What she saw, or at any rate imagined she could see, was Mikhael’s hand on the back of Max’s neck. It was obvious, she felt, when she thought about it. It was about as far as any arm could reach and it made Max more a part of their triad. Held close in this way, Freddy could imagine their relationship to the property itself, how their bodies related to the building and its own position on the street. Her mind went directly to these things and not to anything more personal.
"Are you okay, Max?" she asked.
"Yeah, fine."
"Mikhael? You?"
"This is good with me."
"Okay then." She was aware of Mikhael’s hand moving against Max’s neck now. The tendons and the muscles in his arm moved rhythmically against her upper back and she knew without knowing how she knew it, that the end result of all that rhythmic pulsation meant his fingers were moving into a clench and relax, clench and relax, massaging of Max’s body. She felt a rush of jealousy which she submerged with a gulping of air.
"I know the surprise," she thought to herself. "I know the surprise."
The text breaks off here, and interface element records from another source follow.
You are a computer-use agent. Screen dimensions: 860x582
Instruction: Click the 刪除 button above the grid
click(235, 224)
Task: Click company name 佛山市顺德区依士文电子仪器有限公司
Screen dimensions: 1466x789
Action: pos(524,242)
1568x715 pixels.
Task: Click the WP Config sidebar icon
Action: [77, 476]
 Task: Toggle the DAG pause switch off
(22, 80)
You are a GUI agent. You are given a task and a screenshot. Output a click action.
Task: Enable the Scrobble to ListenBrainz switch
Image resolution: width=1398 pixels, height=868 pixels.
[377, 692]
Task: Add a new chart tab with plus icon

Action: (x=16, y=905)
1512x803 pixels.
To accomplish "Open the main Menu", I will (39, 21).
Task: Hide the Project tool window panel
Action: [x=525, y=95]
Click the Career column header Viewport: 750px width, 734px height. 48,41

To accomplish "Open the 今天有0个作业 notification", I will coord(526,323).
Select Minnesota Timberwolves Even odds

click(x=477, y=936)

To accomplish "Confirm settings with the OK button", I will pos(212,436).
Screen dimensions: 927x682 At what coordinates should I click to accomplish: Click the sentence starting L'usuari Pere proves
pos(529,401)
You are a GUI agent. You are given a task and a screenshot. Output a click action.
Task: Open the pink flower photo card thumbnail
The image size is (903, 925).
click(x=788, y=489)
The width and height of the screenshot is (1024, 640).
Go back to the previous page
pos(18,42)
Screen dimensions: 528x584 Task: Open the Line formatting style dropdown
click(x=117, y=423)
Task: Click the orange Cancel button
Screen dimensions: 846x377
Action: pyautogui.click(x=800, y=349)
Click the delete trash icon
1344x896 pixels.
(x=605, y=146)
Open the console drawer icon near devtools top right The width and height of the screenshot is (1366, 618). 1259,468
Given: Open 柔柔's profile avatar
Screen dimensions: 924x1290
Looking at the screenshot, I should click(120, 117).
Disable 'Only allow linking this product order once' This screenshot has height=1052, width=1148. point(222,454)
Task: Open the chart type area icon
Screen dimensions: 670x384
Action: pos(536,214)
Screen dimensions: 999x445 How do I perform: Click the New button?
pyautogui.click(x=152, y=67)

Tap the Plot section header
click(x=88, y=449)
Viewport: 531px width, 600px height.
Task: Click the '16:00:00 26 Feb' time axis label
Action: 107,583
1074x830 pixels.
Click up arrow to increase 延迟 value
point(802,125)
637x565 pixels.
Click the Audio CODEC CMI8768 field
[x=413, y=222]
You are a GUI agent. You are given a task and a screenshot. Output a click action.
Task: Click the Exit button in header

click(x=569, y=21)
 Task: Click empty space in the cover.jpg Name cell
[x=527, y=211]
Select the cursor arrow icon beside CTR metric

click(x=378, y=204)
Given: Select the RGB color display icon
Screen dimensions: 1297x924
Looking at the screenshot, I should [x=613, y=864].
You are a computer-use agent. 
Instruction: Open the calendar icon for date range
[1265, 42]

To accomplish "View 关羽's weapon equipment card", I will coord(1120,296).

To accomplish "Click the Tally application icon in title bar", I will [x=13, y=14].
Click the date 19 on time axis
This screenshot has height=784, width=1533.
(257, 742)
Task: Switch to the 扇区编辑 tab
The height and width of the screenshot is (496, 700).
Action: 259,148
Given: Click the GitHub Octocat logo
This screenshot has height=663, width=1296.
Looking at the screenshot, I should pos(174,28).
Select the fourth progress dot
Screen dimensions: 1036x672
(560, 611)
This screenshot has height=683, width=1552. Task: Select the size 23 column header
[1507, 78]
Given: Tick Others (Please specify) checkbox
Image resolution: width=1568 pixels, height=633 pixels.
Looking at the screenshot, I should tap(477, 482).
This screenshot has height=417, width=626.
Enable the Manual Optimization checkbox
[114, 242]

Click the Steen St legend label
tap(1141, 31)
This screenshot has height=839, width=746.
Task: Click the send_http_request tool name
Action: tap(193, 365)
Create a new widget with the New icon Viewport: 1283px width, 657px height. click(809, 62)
As the sky filled in its blue bits with gray, as the wind tossed the clouds about with its merciless gusts, Freddy choked back a sob and a sigh. She lay there, sandwiched in by her two best friends who, she now knew, had something between them that didn’t involve her. She had no idea what took place between the boys that she couldn’t share, she only knew it was there and it was true.
"Do you see the way the clouds move against one another, Fredericka? Max?"
They both nodded and the gesture nodded Mikhael’s head as well.
"That is us, my friends," he continued. "That is us."
"I sure hope so," Max said earnestly.
"Now and always," Freddy added, and the three heads continued to bob in accord. "And I’ll always be here, in the middle, taking both of your sins onto myself. That’s what a best friend does," she added.
The grey sky nodded with them. Nature agreeing with natures, secrets held tight in the grip of trade-winds, was all there was now and it was everything.